However, I gather (guess) you are having problems maintaining any positivity you have on a consistent basis. Having positivity present is a major bonus in life as it is and good for you that you have such periods.
I'm 63yo but at the youngish age of 26yo I attended a motivation speech that changed my life. You can read it here
Google-- Beyondblue topic 30 minutes can change your life
From that moment on I was motivated except for a few short periods of depression due to, at the time, unknown mental illness.
Fast forward to around 1999 and I was commencing my own investigation business. I had to rise early often 3-4am and get motivated. So I developed a plan. I knew having a hot shower tended to wake me up as did at least a muesli bar on the way to work some 2-3 hours away depending on location. Once at work I'd go for a brisk walk. Then I was fully awake for the days events. This ritual was also set in stone because I knew if I slept in I didnt get paid for the day and bad habits are hard to shift.
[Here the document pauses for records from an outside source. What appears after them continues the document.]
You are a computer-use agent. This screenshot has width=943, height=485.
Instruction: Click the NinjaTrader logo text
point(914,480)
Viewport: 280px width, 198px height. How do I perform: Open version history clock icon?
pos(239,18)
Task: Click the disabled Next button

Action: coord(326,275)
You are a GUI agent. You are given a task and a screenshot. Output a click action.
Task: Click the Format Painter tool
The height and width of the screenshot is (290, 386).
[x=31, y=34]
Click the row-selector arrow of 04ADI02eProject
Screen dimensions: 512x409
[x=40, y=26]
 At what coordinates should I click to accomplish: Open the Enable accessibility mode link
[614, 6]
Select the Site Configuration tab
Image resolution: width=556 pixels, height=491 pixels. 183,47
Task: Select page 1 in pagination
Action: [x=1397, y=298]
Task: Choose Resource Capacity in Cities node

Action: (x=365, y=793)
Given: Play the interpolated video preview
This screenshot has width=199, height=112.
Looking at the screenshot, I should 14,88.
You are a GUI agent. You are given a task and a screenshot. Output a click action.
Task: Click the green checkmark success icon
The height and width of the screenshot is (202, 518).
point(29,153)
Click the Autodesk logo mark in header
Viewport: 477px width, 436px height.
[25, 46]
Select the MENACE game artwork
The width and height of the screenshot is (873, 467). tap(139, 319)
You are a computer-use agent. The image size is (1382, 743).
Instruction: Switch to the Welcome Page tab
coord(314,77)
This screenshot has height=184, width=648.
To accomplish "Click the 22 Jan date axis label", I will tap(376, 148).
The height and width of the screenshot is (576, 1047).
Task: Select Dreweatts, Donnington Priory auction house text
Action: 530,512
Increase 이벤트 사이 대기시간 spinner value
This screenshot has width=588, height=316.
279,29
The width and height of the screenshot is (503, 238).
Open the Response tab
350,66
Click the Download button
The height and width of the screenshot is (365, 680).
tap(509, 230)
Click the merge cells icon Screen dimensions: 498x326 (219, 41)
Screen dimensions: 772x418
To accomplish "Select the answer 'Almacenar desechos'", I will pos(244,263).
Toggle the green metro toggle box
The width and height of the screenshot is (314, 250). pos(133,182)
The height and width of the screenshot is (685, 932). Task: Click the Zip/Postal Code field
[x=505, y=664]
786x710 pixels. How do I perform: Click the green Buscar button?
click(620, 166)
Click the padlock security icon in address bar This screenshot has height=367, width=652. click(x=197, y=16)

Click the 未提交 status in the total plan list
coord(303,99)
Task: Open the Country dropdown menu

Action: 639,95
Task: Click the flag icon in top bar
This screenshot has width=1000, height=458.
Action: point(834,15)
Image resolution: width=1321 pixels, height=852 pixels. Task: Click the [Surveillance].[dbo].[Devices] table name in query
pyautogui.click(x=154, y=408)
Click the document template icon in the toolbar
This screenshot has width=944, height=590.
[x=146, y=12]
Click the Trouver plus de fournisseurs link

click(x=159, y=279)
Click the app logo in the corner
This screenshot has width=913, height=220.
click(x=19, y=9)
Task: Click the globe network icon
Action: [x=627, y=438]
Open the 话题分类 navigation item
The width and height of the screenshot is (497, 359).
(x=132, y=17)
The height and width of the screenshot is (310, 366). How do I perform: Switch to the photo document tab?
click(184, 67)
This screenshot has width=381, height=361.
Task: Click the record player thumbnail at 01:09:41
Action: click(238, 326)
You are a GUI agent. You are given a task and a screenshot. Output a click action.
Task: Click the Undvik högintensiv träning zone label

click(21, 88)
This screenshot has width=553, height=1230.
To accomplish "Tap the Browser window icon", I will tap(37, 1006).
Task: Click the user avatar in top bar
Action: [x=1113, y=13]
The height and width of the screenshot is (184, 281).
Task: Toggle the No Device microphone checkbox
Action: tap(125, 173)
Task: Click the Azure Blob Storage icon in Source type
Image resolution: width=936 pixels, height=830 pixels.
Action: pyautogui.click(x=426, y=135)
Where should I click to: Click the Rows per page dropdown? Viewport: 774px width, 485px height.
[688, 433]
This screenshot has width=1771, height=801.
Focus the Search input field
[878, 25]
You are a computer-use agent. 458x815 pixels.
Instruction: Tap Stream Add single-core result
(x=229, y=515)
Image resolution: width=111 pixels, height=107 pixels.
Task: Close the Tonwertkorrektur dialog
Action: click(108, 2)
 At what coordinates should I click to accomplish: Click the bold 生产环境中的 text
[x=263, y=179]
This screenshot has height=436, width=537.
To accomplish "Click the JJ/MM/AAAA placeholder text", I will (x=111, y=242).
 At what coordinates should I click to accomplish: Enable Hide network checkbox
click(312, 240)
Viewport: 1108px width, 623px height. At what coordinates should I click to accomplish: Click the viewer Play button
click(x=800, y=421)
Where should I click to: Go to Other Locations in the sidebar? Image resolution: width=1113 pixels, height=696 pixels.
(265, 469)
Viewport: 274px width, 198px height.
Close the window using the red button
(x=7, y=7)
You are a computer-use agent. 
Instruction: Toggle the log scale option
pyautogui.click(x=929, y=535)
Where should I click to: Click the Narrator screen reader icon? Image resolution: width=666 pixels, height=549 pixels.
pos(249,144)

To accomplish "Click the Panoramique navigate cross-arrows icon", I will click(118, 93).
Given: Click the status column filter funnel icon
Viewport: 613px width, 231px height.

But there is more to such a routine. Adjustments must be made like knocking off work early and/or an afternoon nap etc otherwise you fall in a heap eventually and that occured for me in 2013 and I havent worked since, sadly.
Your issue with your car needs to be resolved. The matter is annoying you and causing you untold frustration. You could give her time say one week to resolve the matter because your freedom of leaving the house to do whatever you need to do is essential. She might need to attend a bank like others do in order to secure her own wheels.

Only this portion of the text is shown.